Kepala BDK Jakarta Ali Ghozi saat tanam Pohon Matoa, Jumat (28/3/2025).
Klikwarta.com, Jakarta - Badan Diklat Keagamaan (BDK) Jakarta turut serta dalam Gerakan Penanaman 1 Juta Pohon Matoa, sebagai bagian dari program Ekoteologi yang digagas oleh Menteri Agama. Kegiatan ini sebagai bentuk dukungan terhadap upaya penghijauan dan pelestarian lingkungan.
Kepala BDK Jakarta Ali Ghozi menyatakan, bahwa gerakan ini tidak hanya mendukung Program Prioritas Kementerian Agama, tetapi juga sejalan dengan Asta Cita Presiden Prabowo dan Wakil Presiden Gibran Rakabuming Raka, tentang pentingnya keseimbangan ekologi serta peningkatan toleransi antarumat beragama.
"Program ini merupakan bagian dari komitmen Kementerian Agama dalam menjaga lingkungan. Selain itu, ini juga menjadi wujud nyata implementasi nilai-nilai ekoteologi yang mengajarkan bahwa manusia bertanggung jawab atas kelestarian alam," ujar Ali Ghozi, Jumat (28/3/2025).
Lebih lanjut, gerakan ini juga mengacu pada Surat Edaran Sekretaris Jenderal Kementerian Agama Nomor 182 Tahun 2025 tentang Gerakan Penanaman Satu Juta Pohon Matoa, yang menginstruksikan seluruh satuan kerja untuk aktif berpartisipasi dalam program pelestarian lingkungan.
Sebagai langkah nyata, BDK Jakarta telah bekerja sama dengan Dinas Pertamanan DKI Jakarta dan menerima lebih dari 1.000 pohon, Tak hanya Matoa, BDK juga menerima pohon lainnya termasuk pohon buah dan tanaman hias, untuk ditanam di area Kantor.
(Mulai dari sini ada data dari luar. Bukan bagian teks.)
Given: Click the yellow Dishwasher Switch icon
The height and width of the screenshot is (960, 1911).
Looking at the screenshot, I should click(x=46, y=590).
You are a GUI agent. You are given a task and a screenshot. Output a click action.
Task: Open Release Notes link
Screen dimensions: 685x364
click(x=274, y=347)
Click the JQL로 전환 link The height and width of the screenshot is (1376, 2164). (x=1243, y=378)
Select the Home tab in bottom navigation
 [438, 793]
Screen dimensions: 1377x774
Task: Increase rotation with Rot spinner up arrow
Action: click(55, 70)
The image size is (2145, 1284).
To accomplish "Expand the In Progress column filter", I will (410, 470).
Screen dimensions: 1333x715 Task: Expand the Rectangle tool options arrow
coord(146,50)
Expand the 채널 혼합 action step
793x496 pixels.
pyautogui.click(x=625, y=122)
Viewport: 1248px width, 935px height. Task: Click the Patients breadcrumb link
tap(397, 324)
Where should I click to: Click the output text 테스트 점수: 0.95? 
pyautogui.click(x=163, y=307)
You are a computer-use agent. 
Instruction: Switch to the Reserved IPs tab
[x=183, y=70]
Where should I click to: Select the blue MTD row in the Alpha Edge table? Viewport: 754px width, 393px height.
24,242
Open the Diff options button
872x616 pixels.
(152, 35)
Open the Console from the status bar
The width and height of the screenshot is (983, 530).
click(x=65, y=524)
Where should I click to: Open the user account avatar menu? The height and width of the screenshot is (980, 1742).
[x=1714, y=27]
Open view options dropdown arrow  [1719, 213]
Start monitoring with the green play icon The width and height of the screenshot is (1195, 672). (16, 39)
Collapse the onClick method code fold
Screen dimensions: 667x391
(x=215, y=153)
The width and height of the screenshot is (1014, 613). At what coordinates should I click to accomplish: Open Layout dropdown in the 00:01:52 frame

“BDK memang saat ini terasa panas, jadi selain pelestarian lingkungan, BDK Jakarta juga diharapkan bisa mendapat hasilnya, yaitu area kantor lebih rindang dan sejuk, serta lebih catik dan indah, kerna ini juga bentuk beautifikasi area kantor,” ucapnya.
Iapun mengatakan, semua ASN BDK Jakarta turut berperan aktif dalam gerakan ini. “Penanaman sendiri sudah dilaksanakan secara bertahap dan sudah dimulai sejak Awal Ramadan, dan akan dilanjutkan nanti setelah Ramadan,” jelasnnya.
Ia pun berharap, aksi ini dapat menginspirasi ASN serta masyarakat secara umum untuk lebih peduli terhadap lingkungan dan menjadikan pelestarian alam sebagai bagian dari ibadah serta tanggung jawab sosial.